In the entries that follow, repeat exactly the lines from the one that has "Open 插入 tab in left Word window" through the one that has "Select hem value 50 for size 42", but omit pictures.

Information provided Block Start

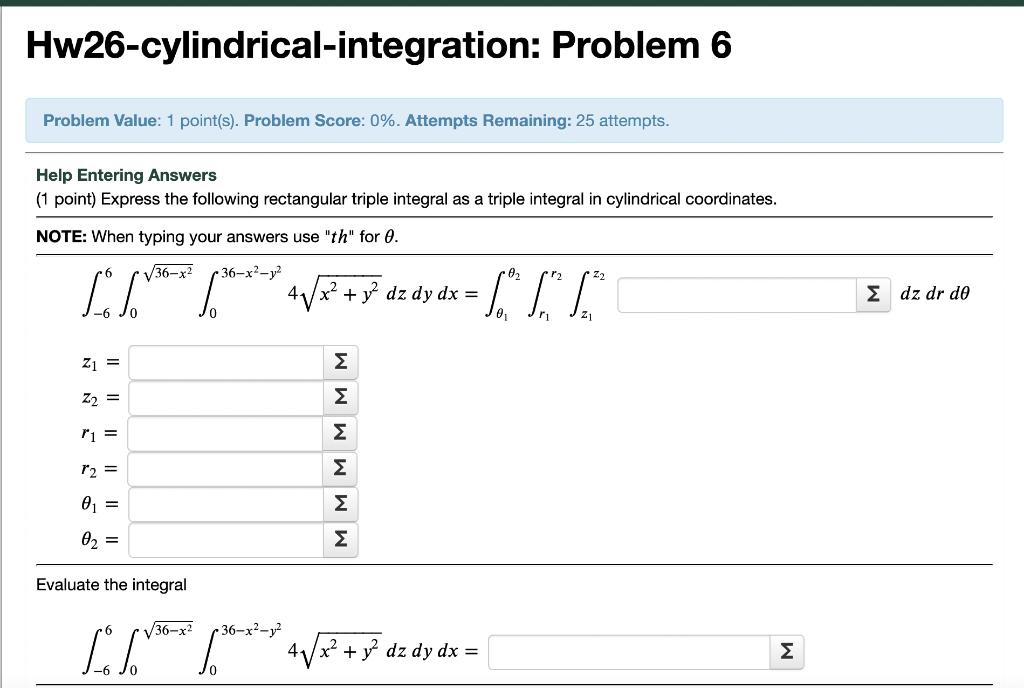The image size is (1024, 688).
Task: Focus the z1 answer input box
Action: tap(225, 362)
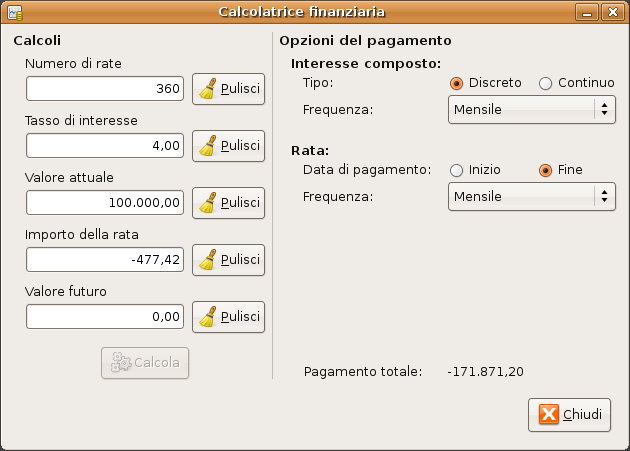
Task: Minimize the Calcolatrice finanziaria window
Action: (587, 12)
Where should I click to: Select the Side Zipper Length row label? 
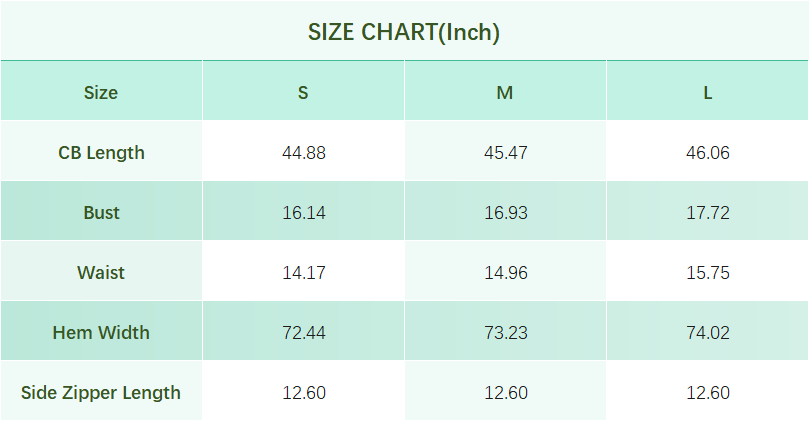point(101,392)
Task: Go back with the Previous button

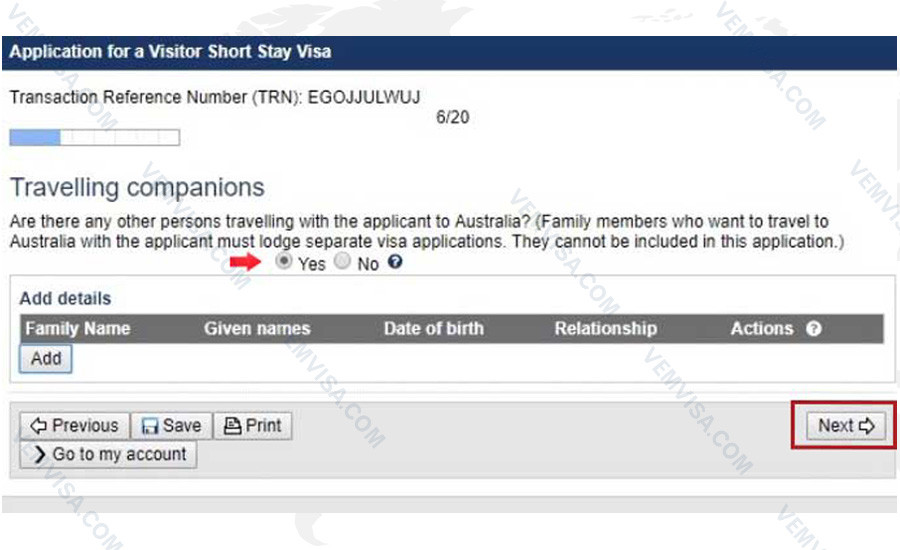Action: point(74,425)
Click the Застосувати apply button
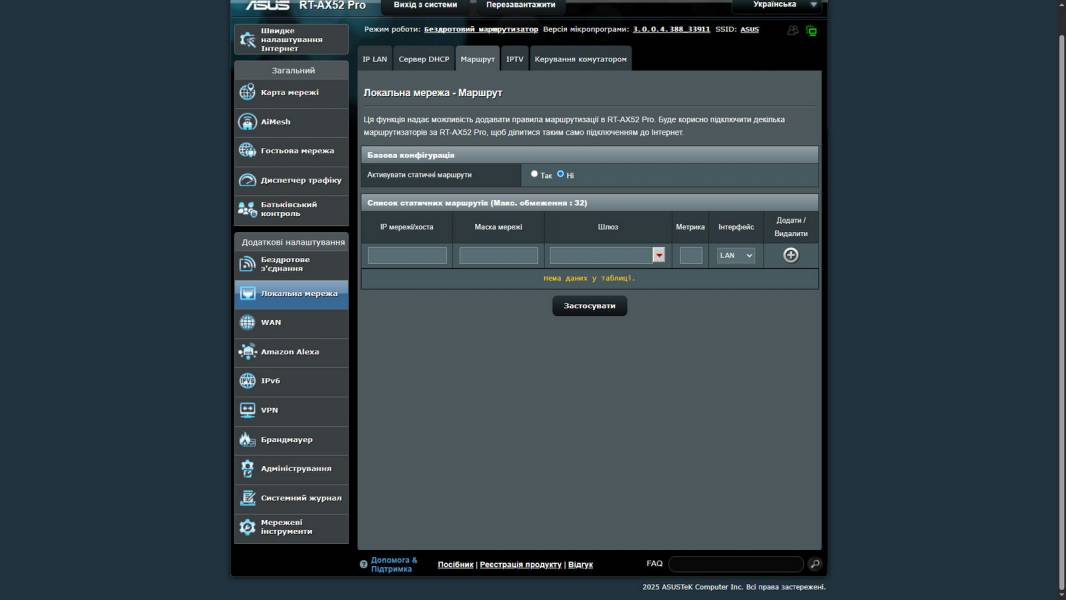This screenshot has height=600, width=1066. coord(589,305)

Information provided Block End
Information provided Block Start

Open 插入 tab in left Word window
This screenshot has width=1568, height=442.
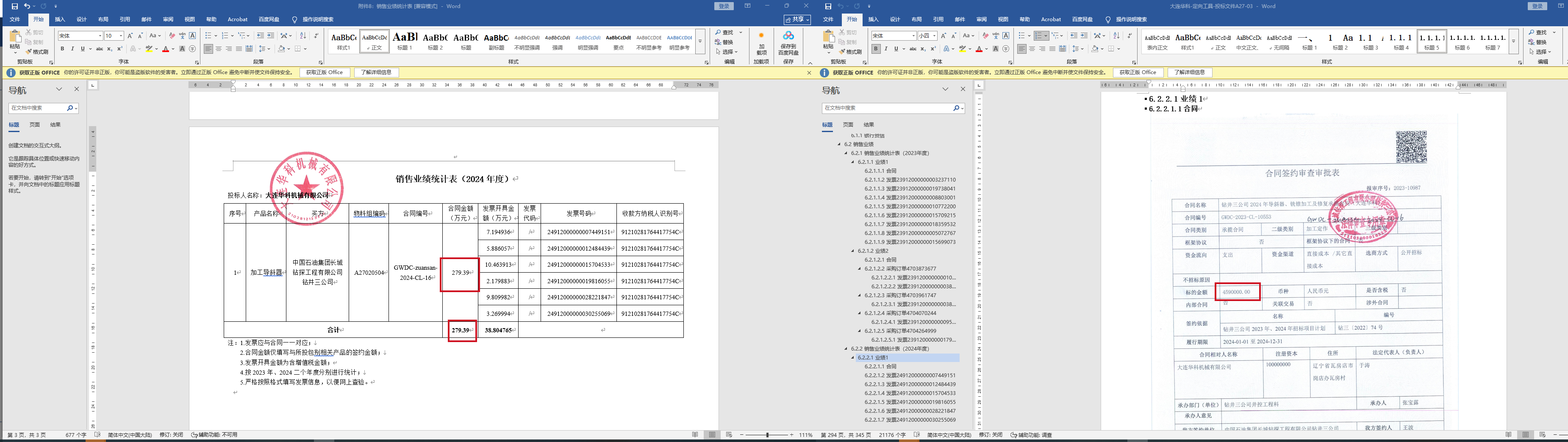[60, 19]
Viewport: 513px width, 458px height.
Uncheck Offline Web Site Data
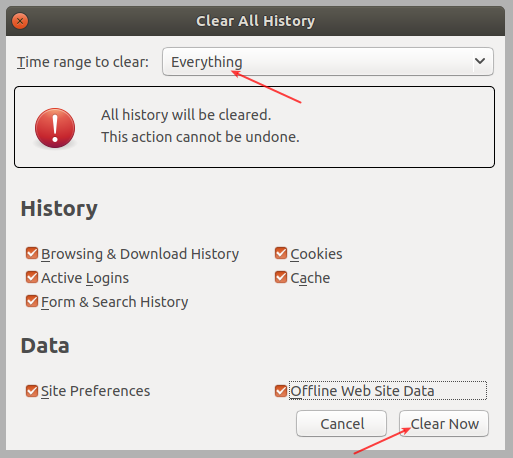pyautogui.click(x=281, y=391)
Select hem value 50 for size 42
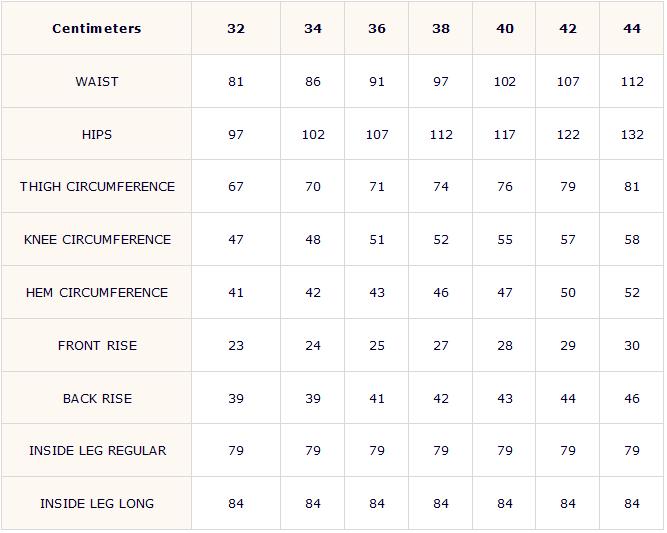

Information provided Block End
Information provided Block Start

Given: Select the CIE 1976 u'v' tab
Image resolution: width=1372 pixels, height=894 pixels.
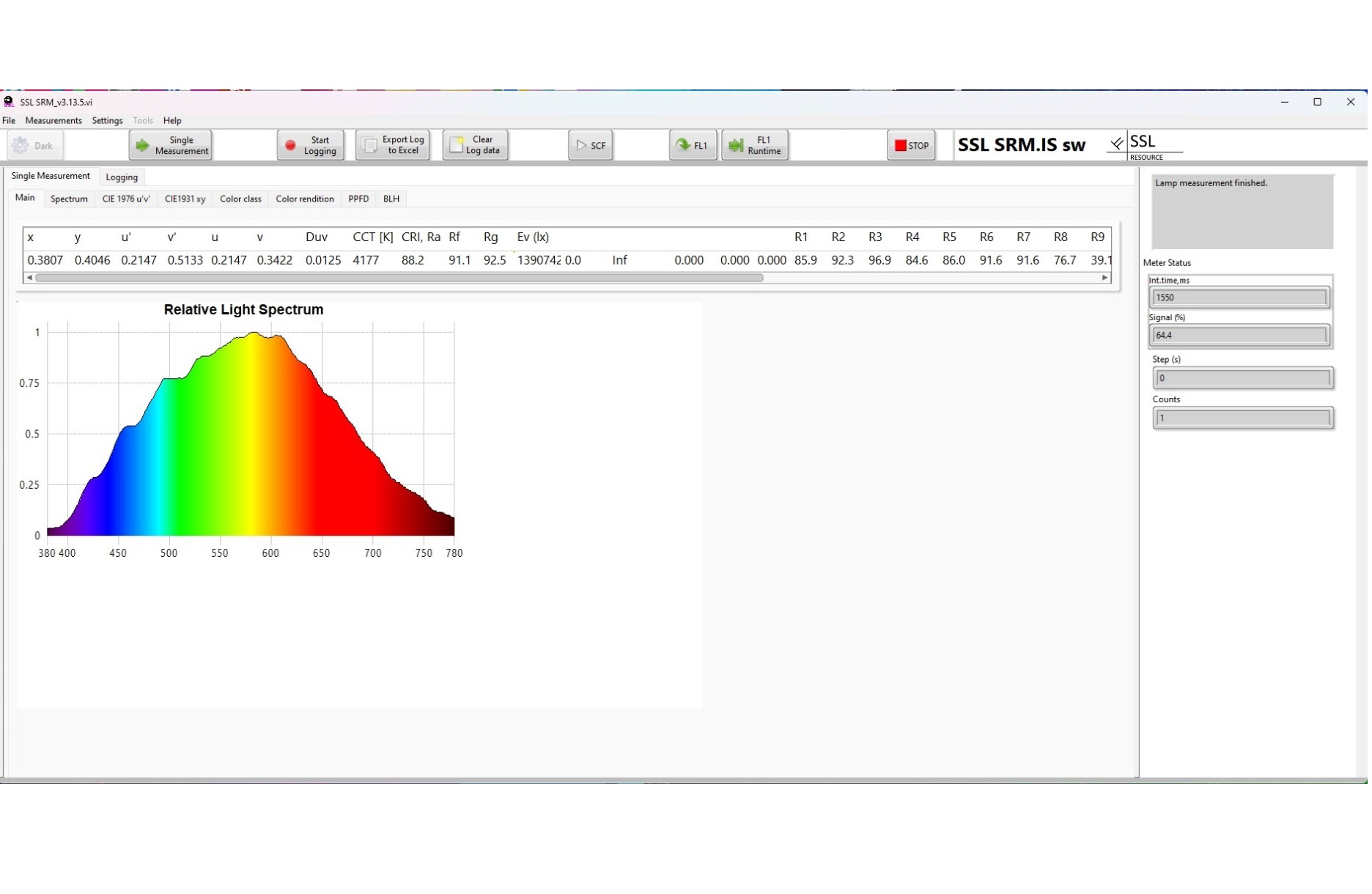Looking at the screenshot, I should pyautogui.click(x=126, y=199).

Information provided Block End

### Result of the exercise
Open 插入 tab in left Word window
This screenshot has width=1568, height=442.
[60, 19]
Viewport: 513px width, 458px height.
Uncheck Offline Web Site Data
pyautogui.click(x=281, y=391)
Select hem value 50 for size 42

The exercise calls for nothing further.